- [Page excerpt]:
Wolves, because they operate in packs, can easily force cougars, which typically operate alone, out of any territory, said Borg who resides in Preston.
The Eastern Idaho Houndsmen Association, which has been around since the 1970s, is one of two houndsmen groups in the state. Using an array of hound dogs, including Bluetick, Redbone and Treeing Walker coonhounds, the Eastern Idaho Houndsmen Association is frequently called upon by Idaho Fish and Game to assist in both preventing mountain lions from entering human populated areas and capturing them if they do.
“Houndsmen are people that typically hunt bears, lions, bobcats and raccoons,” Borg said. “We use hounds that are bred specifically to trail those animals and tree them.”
Houndsmen will set a group of hounds loose to track down a mountain lion, allowing the canines to chase the animal up a tree and intensely bark at it. The hounds and houndsmen will eventually leave without harming the cougar. Known as “hazing,” the treeing and harassing of the mountain lion by the dogs will hopefully deter the big cat from again entering a human populated area.
The Eastern Idaho Houndsmen Association is a strong advocate for preserving cougars with a main focus on educating people about the big cats as opposed to harvesting them.
“The majority of houndsmen are strong advocates, very passionate about mountain lions and are probably some of the most sincere conservationists when it comes to preserving healthy lion populations,” Lockyer said. “They care very deeply about mountain lions and very much appreciate them. There are very few that are buying and training dogs because they don’t like mountain lions. It’s actually the complete opposite.”
Brit Newby, an Eastern Idaho Houndsmen Association member who lives in Pocatello, said he recently treed two mountain lions in one day near the Gate City. Newby says he rarely kills the cougars he tracks and trees, and his primary goal is to convince the big cats to stay away from human populated areas.
“We try to show the lions that they can’t be out walking around on porches and through backyards,” Newby said. “We actually save their lives by scaring them away. Lions have a natural fear of humans and dogs but the more we encroach on where they are living there are going to be more sightings.”
Newby added, “Without houndsmen, we’d be in trouble.”

[Stored data entries]
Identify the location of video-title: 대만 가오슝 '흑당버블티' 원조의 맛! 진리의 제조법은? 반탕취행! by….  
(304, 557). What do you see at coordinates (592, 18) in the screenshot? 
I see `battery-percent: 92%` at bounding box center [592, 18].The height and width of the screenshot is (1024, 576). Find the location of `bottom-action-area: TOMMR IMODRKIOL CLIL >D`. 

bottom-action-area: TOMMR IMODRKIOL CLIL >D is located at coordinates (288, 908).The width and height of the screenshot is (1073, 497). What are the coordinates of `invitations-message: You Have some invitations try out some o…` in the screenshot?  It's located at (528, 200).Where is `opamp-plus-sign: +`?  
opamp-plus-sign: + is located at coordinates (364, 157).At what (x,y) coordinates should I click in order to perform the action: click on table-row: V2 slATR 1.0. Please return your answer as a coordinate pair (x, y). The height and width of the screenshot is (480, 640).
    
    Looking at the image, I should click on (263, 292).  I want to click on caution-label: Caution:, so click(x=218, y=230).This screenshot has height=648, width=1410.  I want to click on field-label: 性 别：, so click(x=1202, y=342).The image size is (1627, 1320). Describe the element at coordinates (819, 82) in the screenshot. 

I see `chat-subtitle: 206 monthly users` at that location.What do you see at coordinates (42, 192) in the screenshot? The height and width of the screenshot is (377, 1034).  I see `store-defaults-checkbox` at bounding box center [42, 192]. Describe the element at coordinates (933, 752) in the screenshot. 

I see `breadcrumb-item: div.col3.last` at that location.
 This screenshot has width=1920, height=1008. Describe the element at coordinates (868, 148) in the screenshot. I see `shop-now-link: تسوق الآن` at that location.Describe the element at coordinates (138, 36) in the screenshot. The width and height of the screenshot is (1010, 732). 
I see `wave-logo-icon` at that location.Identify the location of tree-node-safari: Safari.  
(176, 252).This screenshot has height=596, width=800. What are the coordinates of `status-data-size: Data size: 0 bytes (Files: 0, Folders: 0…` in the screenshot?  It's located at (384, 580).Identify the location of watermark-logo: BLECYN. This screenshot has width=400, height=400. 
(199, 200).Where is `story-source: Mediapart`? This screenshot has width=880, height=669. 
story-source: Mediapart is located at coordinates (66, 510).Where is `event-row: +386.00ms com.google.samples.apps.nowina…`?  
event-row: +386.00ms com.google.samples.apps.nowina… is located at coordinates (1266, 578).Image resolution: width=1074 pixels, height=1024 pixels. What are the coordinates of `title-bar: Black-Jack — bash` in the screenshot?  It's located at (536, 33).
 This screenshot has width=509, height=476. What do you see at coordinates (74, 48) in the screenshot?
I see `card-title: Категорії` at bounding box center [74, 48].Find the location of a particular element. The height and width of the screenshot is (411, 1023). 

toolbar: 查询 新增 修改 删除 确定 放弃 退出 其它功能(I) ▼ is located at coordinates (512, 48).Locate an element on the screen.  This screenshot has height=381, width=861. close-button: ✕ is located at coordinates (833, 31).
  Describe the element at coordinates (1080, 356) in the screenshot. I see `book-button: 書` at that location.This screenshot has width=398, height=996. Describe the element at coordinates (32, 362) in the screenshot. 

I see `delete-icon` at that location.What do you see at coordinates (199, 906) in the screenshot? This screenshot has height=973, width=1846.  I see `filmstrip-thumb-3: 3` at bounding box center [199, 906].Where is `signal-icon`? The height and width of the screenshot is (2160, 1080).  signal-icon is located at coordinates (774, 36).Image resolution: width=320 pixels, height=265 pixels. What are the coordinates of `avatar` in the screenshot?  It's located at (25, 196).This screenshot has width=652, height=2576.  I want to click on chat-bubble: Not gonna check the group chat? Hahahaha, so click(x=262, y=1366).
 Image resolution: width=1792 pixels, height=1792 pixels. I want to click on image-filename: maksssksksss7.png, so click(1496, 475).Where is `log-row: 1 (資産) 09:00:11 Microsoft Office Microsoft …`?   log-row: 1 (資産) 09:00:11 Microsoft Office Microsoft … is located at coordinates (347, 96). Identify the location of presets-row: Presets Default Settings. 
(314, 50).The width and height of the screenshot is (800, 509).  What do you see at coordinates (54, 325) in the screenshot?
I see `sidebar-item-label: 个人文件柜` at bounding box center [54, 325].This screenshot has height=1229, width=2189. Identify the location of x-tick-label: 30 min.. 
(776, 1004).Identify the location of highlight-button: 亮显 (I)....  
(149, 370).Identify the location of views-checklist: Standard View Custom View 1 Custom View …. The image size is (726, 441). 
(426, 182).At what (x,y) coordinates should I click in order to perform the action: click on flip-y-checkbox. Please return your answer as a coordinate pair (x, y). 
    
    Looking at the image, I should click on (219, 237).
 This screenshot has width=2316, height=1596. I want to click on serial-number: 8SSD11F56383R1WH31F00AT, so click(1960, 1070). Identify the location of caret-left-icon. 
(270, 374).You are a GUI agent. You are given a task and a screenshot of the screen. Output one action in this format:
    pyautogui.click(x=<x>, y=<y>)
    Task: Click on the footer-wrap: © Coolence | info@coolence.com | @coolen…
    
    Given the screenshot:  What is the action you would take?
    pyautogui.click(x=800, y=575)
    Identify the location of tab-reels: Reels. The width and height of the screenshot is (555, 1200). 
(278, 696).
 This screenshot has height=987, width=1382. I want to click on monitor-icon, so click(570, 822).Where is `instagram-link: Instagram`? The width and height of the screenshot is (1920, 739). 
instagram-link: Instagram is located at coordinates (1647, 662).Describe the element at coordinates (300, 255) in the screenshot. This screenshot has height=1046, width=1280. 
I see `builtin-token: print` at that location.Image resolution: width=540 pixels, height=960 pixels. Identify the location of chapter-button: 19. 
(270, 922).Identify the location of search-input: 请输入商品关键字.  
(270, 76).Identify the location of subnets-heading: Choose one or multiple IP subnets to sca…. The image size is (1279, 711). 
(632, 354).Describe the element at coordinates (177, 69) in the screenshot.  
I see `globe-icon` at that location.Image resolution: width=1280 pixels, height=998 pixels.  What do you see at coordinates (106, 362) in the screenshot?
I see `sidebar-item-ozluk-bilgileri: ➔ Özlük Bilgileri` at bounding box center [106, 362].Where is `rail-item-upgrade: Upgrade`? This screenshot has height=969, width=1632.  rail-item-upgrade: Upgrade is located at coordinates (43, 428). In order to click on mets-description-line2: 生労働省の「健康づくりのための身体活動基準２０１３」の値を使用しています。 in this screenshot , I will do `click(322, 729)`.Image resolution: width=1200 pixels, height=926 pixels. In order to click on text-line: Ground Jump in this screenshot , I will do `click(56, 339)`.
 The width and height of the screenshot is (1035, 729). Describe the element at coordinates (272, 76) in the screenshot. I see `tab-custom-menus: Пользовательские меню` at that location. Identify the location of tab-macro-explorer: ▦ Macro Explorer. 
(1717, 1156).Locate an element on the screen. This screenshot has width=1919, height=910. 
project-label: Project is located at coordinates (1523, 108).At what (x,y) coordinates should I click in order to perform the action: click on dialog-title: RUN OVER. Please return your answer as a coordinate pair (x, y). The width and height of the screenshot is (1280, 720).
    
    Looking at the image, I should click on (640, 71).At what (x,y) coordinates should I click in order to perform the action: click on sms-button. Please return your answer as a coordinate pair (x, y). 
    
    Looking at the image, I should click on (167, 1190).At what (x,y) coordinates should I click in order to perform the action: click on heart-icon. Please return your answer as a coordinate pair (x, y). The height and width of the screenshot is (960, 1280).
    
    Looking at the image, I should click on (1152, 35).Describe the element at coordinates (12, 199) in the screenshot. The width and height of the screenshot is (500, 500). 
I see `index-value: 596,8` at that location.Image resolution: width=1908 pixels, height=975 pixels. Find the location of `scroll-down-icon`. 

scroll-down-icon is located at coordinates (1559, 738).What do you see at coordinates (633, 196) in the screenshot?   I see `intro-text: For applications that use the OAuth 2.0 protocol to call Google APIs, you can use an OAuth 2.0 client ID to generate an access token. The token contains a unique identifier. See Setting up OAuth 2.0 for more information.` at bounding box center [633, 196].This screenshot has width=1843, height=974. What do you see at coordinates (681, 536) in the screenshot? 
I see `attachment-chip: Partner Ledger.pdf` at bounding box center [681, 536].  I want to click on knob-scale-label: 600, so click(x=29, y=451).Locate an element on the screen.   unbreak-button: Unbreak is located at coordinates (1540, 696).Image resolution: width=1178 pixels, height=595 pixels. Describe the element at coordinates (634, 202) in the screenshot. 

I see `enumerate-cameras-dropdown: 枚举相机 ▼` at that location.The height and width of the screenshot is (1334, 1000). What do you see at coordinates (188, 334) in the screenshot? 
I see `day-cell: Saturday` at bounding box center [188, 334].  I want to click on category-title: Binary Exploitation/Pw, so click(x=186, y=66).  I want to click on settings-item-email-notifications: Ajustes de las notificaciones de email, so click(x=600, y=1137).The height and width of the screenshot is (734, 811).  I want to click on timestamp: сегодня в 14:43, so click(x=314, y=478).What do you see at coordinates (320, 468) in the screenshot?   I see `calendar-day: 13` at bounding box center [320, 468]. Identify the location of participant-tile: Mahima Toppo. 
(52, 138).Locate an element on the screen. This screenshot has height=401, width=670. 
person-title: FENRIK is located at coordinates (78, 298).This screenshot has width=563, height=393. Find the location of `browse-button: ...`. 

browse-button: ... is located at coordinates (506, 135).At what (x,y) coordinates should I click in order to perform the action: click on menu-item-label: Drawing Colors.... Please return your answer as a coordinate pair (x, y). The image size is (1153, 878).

- [Work order 1]:
Answer these questions about the article on Idaho houndsmen:
(a) Which three coonhound breeds does the Eastern Idaho Houndsmen Association use?
(b) What name is given to the treeing and harassing of a mountain lion by the dogs?
(c) In what city does Brit Newby live?
- [Work order 2]:
Resume the article on Idaho houndsmen and mountain lions, picking up after its final sentence.
The stored data entries have no role in this work.

- [Result 1]:
(a) Bluetick, Redbone and Treeing Walker coonhounds.
(b) Hazing.
(c) Pocatello.

- [Result 2]:
As cougar sightings, encounters and even attacks become more prevalent, wildlife experts are taking a closer look at how to best manage the big cat populations.
Idaho Fish and Game and other government agencies involved in managing wildlife see expanding mountain lion harvest quotas and extending mountain lion hunting seasons as ways to curb cougar populations, with the hope being that cougar and human confrontations will decrease as a result.
Quotas for both male and female mountain lion harvests in East Idaho are proposed to increase.
If you spot a mountain lion, contact local law enforcement immediately. The National Park Service says anyone who encounters a mountain lion should stay calm and not approach the cougar. Do not run away or crouch down during a mountain lion encounter because such behavior might cause the big cat to attack you. If a mountain lion moves toward you or acts aggressively, do anything you can to make yourself appear intimidating, such as raising and waving your arms and start throwing anything you can at the cougar to deter it from attacking, the National Park Service said.
Despite the perception that the mountain lion population in East Idaho is increasing, Lockyer said local people should not be afraid to enjoy the great outdoors.
“I think it’s good to be aware and knowledgeable about the animals in this habitat, but people should not be scared, fearful or worried to the point of changing their recreation habits because of a mountain lion,” Lockyer said. “I think it is good to be conscious, but people shouldn’t be fearful.”